> **Your task**
Output the following review of The Green Child in full, with every word and character kept as it is.

The Green Child - Herbert Read
This book should have baffled me, I suppose. It's hard to say. The bizarre overall structure gives the lie to Read's clarity of expression; you could open it on any page, read a couple of paragraphs, and conclude that it was a rather dull novel by a similarly dull, well-meaning man. And yet, read it in full, and you're left with a distinctly trippy aftertaste, which draws into douebt the author's true intentions. You know you've been taken to a strange place inside your own head, but you don't recall the journey; the fabric of reality has been stretched, but it has happened without your knowing.
It's difficult to catch Read in the act of distorting space-time. An obvious example would be the transition between the human world and that of the Green Child, which takes place at the close of the first section and the opening of the last. This is made particularly disorientating by the splicing in of a lengthy middle chapter, detailing at great length Olivero's rise to power as President of the fictional Republic of Roncador. This section would be unremarkable to anyone even vaguely well-versed in the history of nineteenth century uprisings - or rather, remarkable in that, for a novel, it presents so little of any novelty. While the first and last sections play fast and loose with the laws of physics, President Olivero's story is ruthlessly procedural.

> **Collected data**
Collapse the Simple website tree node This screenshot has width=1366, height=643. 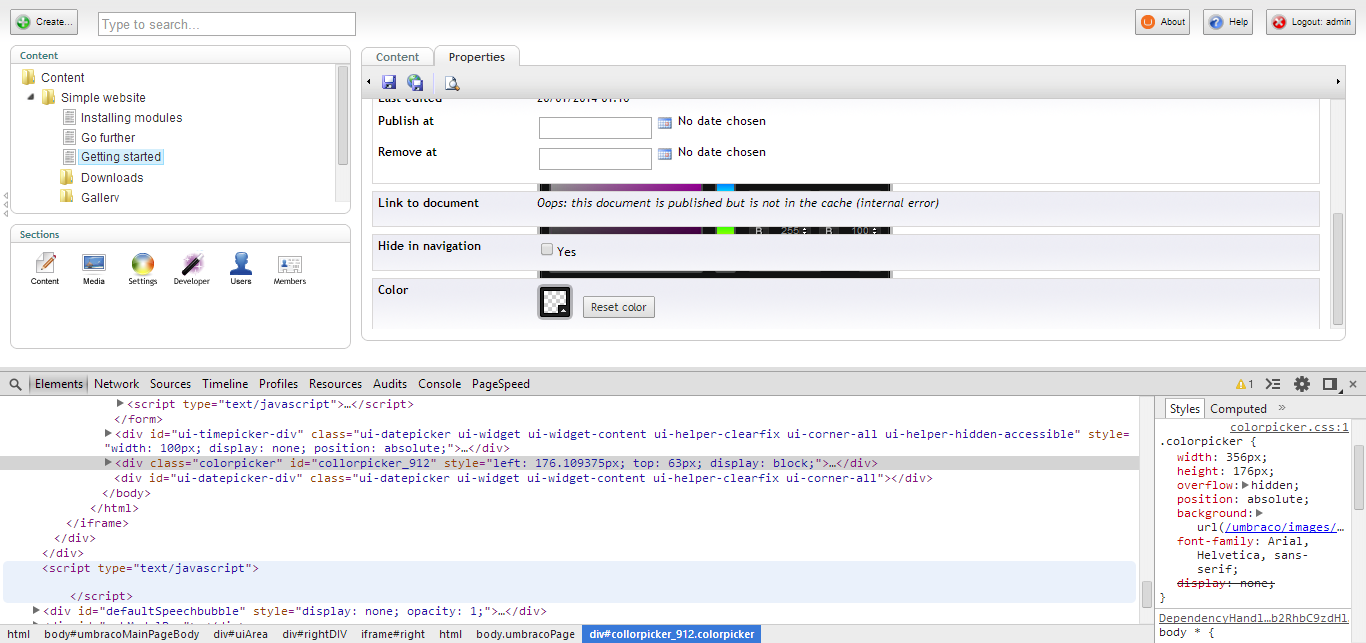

> **Your solution**
The Green Child - Herbert Read
This book should have baffled me, I suppose. It's hard to say. The bizarre overall structure gives the lie to Read's clarity of expression; you could open it on any page, read a couple of paragraphs, and conclude that it was a rather dull novel by a similarly dull, well-meaning man. And yet, read it in full, and you're left with a distinctly trippy aftertaste, which draws into douebt the author's true intentions. You know you've been taken to a strange place inside your own head, but you don't recall the journey; the fabric of reality has been stretched, but it has happened without your knowing.
It's difficult to catch Read in the act of distorting space-time. An obvious example would be the transition between the human world and that of the Green Child, which takes place at the close of the first section and the opening of the last. This is made particularly disorientating by the splicing in of a lengthy middle chapter, detailing at great length Olivero's rise to power as President of the fictional Republic of Roncador. This section would be unremarkable to anyone even vaguely well-versed in the history of nineteenth century uprisings - or rather, remarkable in that, for a novel, it presents so little of any novelty. While the first and last sections play fast and loose with the laws of physics, President Olivero's story is ruthlessly procedural.